Same Issue with logging-bunyan package ran from Firebase Functions.

try-catch block doesn't appear to catch these either, so if it errors, the function quits.

stephenhandley commented 6 years ago

Also seeing an issue using logging-bunyan within Firebase Functions

Error: 14 UNAVAILABLE: TCP Read failed 
at Object.exports.createStatusError (/user_code/node_modules/@google-cloud/logging-bunyan/node_modules/grpc/src/common.js:87:15) 
at Object.onReceiveStatus (/user_code/node_modules/@google-cloud/logging-bunyan/node_modules/grpc/src/client_interceptors.js:1188:28)
at InterceptingListener._callNext (/user_code/node_modules/@google-cloud/logging-bunyan/node_modules/grpc/src/client_interceptors.js:564:42) 
at InterceptingListener.onReceiveStatus (/user_code/node_modules/@google-cloud/logging-bunyan/node_modules/grpc/src/client_interceptors.js:614:8) 
at callback (/user_code/node_modules/@google-cloud/logging-bunyan/node_modules/grpc/src/client_interceptors.js:841:24)
victor5114 commented 6 years ago

Hello. I'm using @google-cloud/datastore (v1.4.1) to write entities through a stream. I'm having no issue running the code locally but I get an error when I run the on a cloud function.

Here's my log trace :

 insertId:  "000000-080c5482-2dd4-4ee6-9227-3f15ae868137"  
 labels: {…}  
 logName:  "xxx"
 receiveTimestamp:  "2018-08-16T16:42:27.680546524Z"  
 resource: {…}  
 severity:  "INFO"  
 textPayload:  "{ Error: 14 UNAVAILABLE: TCP Read failed
    at Object.exports.createStatusError (/srv/node_modules/grpc/src/common.js:87:15)
    at Object.onReceiveStatus (/srv/node_modules/grpc/src/client_interceptors.js:1188:28)
    at InterceptingListener._callNext (/srv/node_modules/grpc/src/client_interceptors.js:564:42)
    at InterceptingListener.onReceiveStatus (/srv/node_modules/grpc/src/client_interceptors.js:614:8)
    at callback (/srv/node_modules/grpc/src/client_interceptors.js:841:24)
  code: 14,
  metadata: Metadata { _internal_repr: {} },
  details: 'TCP Read failed' }"  
 timestamp:  "2018-08-16T16:42:20.211Z"  
}

The only difference I can see between the two different environments setup is that I'm passing a credential object required by Google libs to connect to Google Service (Eg. projectId, keyFilename) when I run locally. Nothing is passed on cloud function environment as it's supposed to be implicit Auth across GCP services. (This has been verified with using @google-cloud/storage lib both local and function)

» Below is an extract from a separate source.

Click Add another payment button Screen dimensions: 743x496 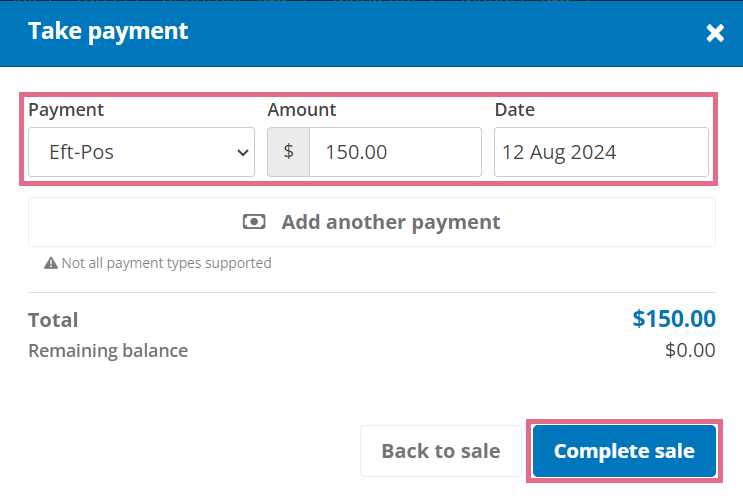point(372,222)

JustinBeckwith commented 5 years ago

Well, oh bother. I can reliably reproduce this. I have an app engine standard nodejs app that seems to always toss a 500 on my first request after using it for the first time in a while. The output in cloud logging looks like this:

A  { Error: 14 UNAVAILABLE: TCP Read failed 
A      at Object.exports.createStatusError (/srv/node_modules/grpc/src/common.js:91:15) 
A      at Object.onReceiveStatus (/srv/node_modules/grpc/src/client_interceptors.js:1204:28) 
A      at InterceptingListener._callNext (/srv/node_modules/grpc/src/client_interceptors.js:568:42) 
A      at InterceptingListener.onReceiveStatus (/srv/node_modules/grpc/src/client_interceptors.js:618:8) 
A      at callback (/srv/node_modules/grpc/src/client_interceptors.js:845:24) 
A    code: 14, 
A    metadata: Metadata { _internal_repr: {} }, 
A    details: 'TCP Read failed' } 

This is happening when trying to do a simple read from firestore:

const db = new Firestore();
const jobs = db.collection('jobs');
await jobs.doc(job.id).set(job)

After doing a refresh and making the second call, all appears to be working fine. This does not happen locally, or in a docker container.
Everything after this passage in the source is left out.